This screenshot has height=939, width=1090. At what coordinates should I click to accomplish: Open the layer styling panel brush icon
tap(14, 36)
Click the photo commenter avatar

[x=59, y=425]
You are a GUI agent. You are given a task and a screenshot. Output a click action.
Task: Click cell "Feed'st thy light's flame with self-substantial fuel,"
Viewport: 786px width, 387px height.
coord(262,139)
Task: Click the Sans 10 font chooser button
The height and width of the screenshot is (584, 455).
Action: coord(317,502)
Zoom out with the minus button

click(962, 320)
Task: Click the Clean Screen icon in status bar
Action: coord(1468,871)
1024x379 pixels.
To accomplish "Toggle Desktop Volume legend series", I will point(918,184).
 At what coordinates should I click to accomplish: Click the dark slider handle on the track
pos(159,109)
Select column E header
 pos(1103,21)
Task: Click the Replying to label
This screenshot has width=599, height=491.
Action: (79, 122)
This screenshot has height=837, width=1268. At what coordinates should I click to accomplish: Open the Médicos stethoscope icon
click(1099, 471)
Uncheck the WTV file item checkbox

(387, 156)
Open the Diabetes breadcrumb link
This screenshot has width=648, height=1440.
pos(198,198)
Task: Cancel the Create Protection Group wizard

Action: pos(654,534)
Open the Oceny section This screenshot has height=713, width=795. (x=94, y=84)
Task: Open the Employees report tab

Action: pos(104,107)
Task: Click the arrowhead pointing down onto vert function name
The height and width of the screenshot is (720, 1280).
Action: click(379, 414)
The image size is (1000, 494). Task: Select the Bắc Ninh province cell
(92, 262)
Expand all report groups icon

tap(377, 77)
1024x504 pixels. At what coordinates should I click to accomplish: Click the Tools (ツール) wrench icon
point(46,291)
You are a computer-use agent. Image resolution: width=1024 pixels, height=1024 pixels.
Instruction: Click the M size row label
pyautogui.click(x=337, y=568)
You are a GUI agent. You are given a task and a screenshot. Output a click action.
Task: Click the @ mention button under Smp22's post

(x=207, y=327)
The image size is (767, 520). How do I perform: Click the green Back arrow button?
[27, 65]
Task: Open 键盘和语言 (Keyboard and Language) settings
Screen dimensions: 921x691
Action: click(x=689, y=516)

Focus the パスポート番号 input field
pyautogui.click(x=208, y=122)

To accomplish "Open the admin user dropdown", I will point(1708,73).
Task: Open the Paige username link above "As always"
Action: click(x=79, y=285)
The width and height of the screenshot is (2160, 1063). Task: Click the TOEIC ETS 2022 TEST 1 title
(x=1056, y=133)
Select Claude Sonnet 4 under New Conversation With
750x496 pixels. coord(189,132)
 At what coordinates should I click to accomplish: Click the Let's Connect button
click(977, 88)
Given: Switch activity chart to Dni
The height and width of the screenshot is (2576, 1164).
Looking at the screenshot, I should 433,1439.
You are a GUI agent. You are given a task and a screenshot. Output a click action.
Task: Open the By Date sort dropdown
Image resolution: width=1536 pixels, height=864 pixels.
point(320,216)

^^^^^^^^

-- TASK TO COMPLETE --
Retype each entry exactly, missing none.

-- ANSWER SECTION --
This screenshot has height=939, width=1090. At what coordinates should I click to accomplish: Open the layer styling panel brush icon
tap(14, 36)
Click the photo commenter avatar

[x=59, y=425]
You are a GUI agent. You are given a task and a screenshot. Output a click action.
Task: Click cell "Feed'st thy light's flame with self-substantial fuel,"
Viewport: 786px width, 387px height.
coord(262,139)
Task: Click the Sans 10 font chooser button
The height and width of the screenshot is (584, 455).
Action: coord(317,502)
Zoom out with the minus button

click(962, 320)
Task: Click the Clean Screen icon in status bar
Action: coord(1468,871)
1024x379 pixels.
To accomplish "Toggle Desktop Volume legend series", I will point(918,184).
 At what coordinates should I click to accomplish: Click the dark slider handle on the track
pos(159,109)
Select column E header
 pos(1103,21)
Task: Click the Replying to label
This screenshot has width=599, height=491.
Action: (79, 122)
This screenshot has height=837, width=1268. At what coordinates should I click to accomplish: Open the Médicos stethoscope icon
click(1099, 471)
Uncheck the WTV file item checkbox

(387, 156)
Open the Diabetes breadcrumb link
This screenshot has width=648, height=1440.
pos(198,198)
Task: Cancel the Create Protection Group wizard

Action: pos(654,534)
Open the Oceny section This screenshot has height=713, width=795. (x=94, y=84)
Task: Open the Employees report tab

Action: pos(104,107)
Task: Click the arrowhead pointing down onto vert function name
The height and width of the screenshot is (720, 1280).
Action: click(379, 414)
The image size is (1000, 494). Task: Select the Bắc Ninh province cell
(92, 262)
Expand all report groups icon

tap(377, 77)
1024x504 pixels. At what coordinates should I click to accomplish: Click the Tools (ツール) wrench icon
point(46,291)
You are a computer-use agent. Image resolution: width=1024 pixels, height=1024 pixels.
Instruction: Click the M size row label
pyautogui.click(x=337, y=568)
You are a GUI agent. You are given a task and a screenshot. Output a click action.
Task: Click the @ mention button under Smp22's post

(x=207, y=327)
The image size is (767, 520). How do I perform: Click the green Back arrow button?
[27, 65]
Task: Open 键盘和语言 (Keyboard and Language) settings
Screen dimensions: 921x691
Action: click(x=689, y=516)

Focus the パスポート番号 input field
pyautogui.click(x=208, y=122)

To accomplish "Open the admin user dropdown", I will point(1708,73).
Task: Open the Paige username link above "As always"
Action: click(x=79, y=285)
The width and height of the screenshot is (2160, 1063). Task: Click the TOEIC ETS 2022 TEST 1 title
(x=1056, y=133)
Select Claude Sonnet 4 under New Conversation With
750x496 pixels. coord(189,132)
 At what coordinates should I click to accomplish: Click the Let's Connect button
click(977, 88)
Given: Switch activity chart to Dni
The height and width of the screenshot is (2576, 1164).
Looking at the screenshot, I should 433,1439.
You are a GUI agent. You are given a task and a screenshot. Output a click action.
Task: Open the By Date sort dropdown
Image resolution: width=1536 pixels, height=864 pixels.
point(320,216)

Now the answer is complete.